И тут-то наконец его озарило: так вот как оно бывает, вот как можно в зародыше придушить певца – окружить его третьесортными образцами, и он уже никогда не создаст собственной сказки. Под тысячетонным давлением ординарности с годами плющились даже гении, а ему, Бенциону Шамиру, хватило и трех часов, – куда уж было выстоять Миле Терлецкому с его двумя классами хедера, тремя классами пятилетки и беззаветной преданностью рабочему классу! Советская власть на удивление прозорливо отсекла всех потенциальных творцов от высоких канонов и тем надежно выжгла лоно, где только и могла родиться несанкционированная высокая сказка.

Миля Терлецкий не создал такой сказки. Что ж, значит, он, Бенци Давидан, сделает это вместо него. Он не умрет, пока не сочинит новую историю о Мейлехе, Берле и Бери… Бори… Биробиджане. Он перевоплотится в Мейлеха Терлецкого, каким тот мог бы стать, обладая должным образованием, то есть включенностью во всемирные бессмертные грезы. И уж тогда он сотворит пронзительно печальную и высокую сказку о несбывшейся еврейской родине, подобно матрешке, вложенной в другое, могучее и всеобщее отечество.

* * *

– Ви нье хотьите посетьить Милину могьилу? – вернула его к реальности Дора Соломоновна.

– Да, конечно, конечно, – заторопился Бенци. – Как у вас вызывают такси?

– Щто ви, это же очьень доххого…

– Ничего.
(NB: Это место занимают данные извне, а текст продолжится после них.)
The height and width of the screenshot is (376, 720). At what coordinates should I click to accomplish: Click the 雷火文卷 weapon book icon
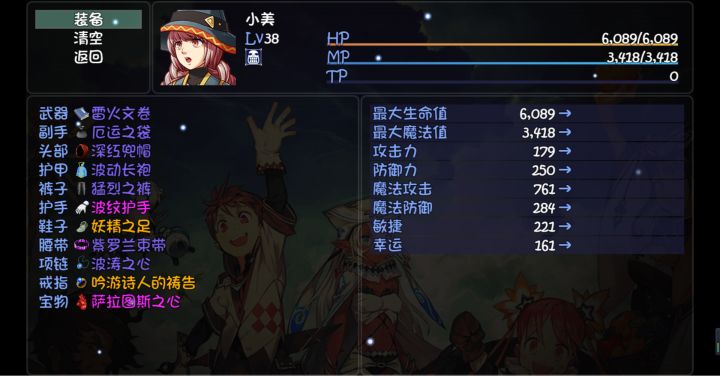click(81, 113)
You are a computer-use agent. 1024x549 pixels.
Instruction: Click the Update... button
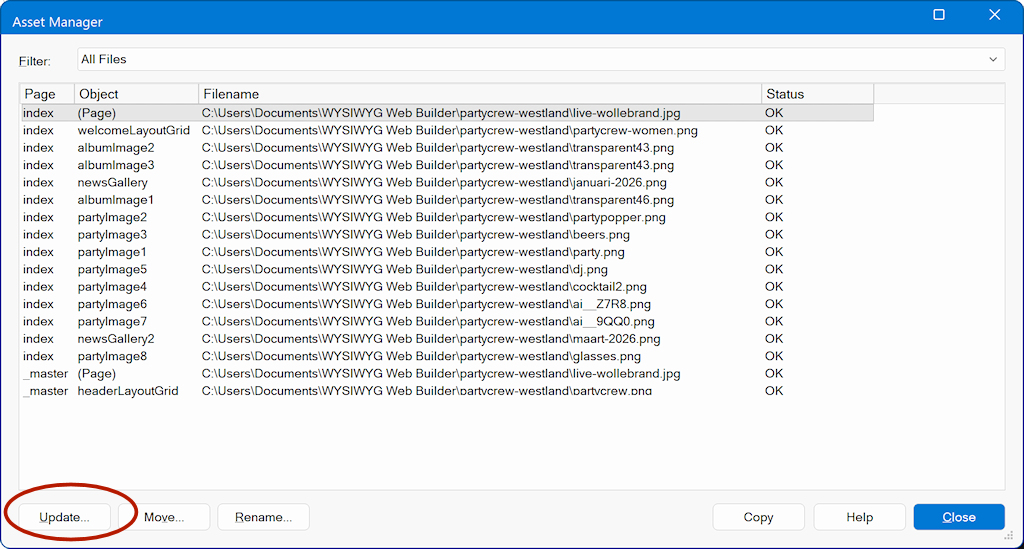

Мейлех это заслужил. Извините, может быть, я сказал что-то бестактное, но я совершенно не имел в виду…

– Ничьего, ничьего, Миля тоже любьил пощутить. Подтххуньивать над своим гоххьем – это так по-евххэйски…

* * *

День клонился к вечеру. Зрелище вечернего кладбища всегда наполняло душу Бенци невыносимой тоской, но кладбище умирающее – это было что-то особенное. Облупленные и проржавевшие пятиконечные звездочки, покосившиеся, повалившиеся пирамидки в ветеранском, если так можно выразиться, квартале города мертвых пробудили в его душе образ Берла с такой осязаемостью, что он завыл бы от боли, если бы – если бы не был защищен ощущением своей высокой миссии, то есть важной роли в высокой сказке. Поэтому, хотя за грудиной и теснило, дышать он все-таки мог посвободнее, чем его свистящая спутница.

Мейлех Терлецкий был удостоен похорон в престижной «аллее». На горизонтальной мраморной плите было четко выбито его имя: МИХАИЛ ИЗРАИЛЕВИЧ ТЕРЛЕЦКИЙ. И чуть помельче – писатель. В вертикальную же стелу «в головах» была впечатана его эмалевая фотография – фотография усталого еврейского Сирано, пребывающего на небогатой пенсии. Над фотографией была высечена довольно большая пятиконечная звезда, поверх которой чья-то рука жирным мелом начертала косоугольную звезду шестиконечную, пояснив для непонятливых неумелыми печатными буквами: «ЖИД».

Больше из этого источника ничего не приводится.